Friday, 19 May 2017

Experimenting with Digital Collections with the British Library

Last Friday we travelled to Sheffield Hallam University’s Art & Design Research Centre, who are working in partnership with the British Library Labs. This workshop focused on how the British Library’s digital collections team is making their data accessible to researchers, and the opportunities and challenges involved.

So far in this traineeship our focus has been on how to preserve the data, but recently we have been thinking about what to do with the data once it’s been stored. Archive records aren’t much use if nobody can read them, so how do you allow researchers to access these digital records, and what tools will they need to use it? For the British Library, the solution was to make datasets on the collections freely available through BL Labs, and allow researchers, developers and artists to reinterpret the collections in new ways.

A mixture of archivists, librarians, designers and artists at the start of the workshop.
A lot of the research has been in finding ways to automate the process of identifying what is in each collection. One starting concept was to take an ordinary face-recognition algorithm and pass it over scanned pages from 19th Century books to find drawings of people. This simple concept has been developed and expanded into the Mechanical Curator, a program which automatically identifies illustrations within the text, identifies the content and posts a random selection of pictures online. Similar algorithms can perform similar functions, such as teaching an Optical Character Recognition program to spot long-forgotten Victorian poetry in digitised journals.

The biggest point that came from this was less the technical aspect, but the human aspect. It is important to ask questions about exactly what researchers want to find, and how to help them find it. Digital collections can easily contain thousands or millions of files, and good search tools are key to letting users filter through stacks of data to get to what they want.

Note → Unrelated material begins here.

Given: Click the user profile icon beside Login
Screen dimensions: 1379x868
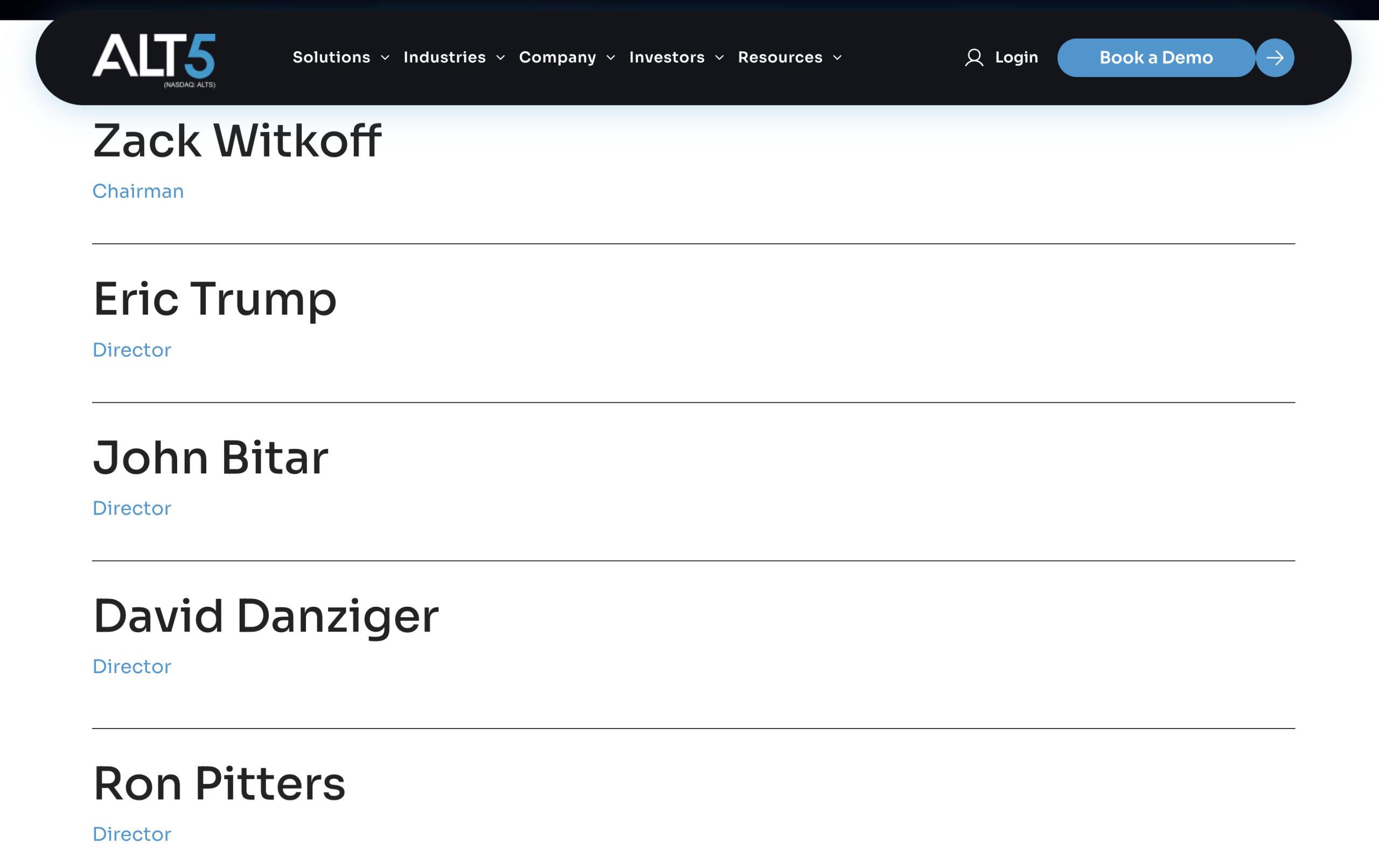Looking at the screenshot, I should click(973, 58).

After the coffee break, professors from Sheffield Hallam’s ADRC shared some projects they have worked on, using new technology in new ways to display data and curate exhibitions. We saw some work by the meSch project into new concepts for presenting information. It can be all too easy for the presentation to overtake the content - the meSch project aims to develop museums technology which doesn’t interfere with the visitor experience.

A prototype guide for Sheffield General Cemetery, resembling a memorial book.
Visitors use the bookmarks to play audio recordings on different themes.
Throughout the workshop, we saw how not just how new technology can be used to engage with the museums and archive sector, but the importance of working directly with users to provide the tools they want or need to use. We’ll be keeping these lessons in mind as we continue to develop the Hull History Centre’s digital collections.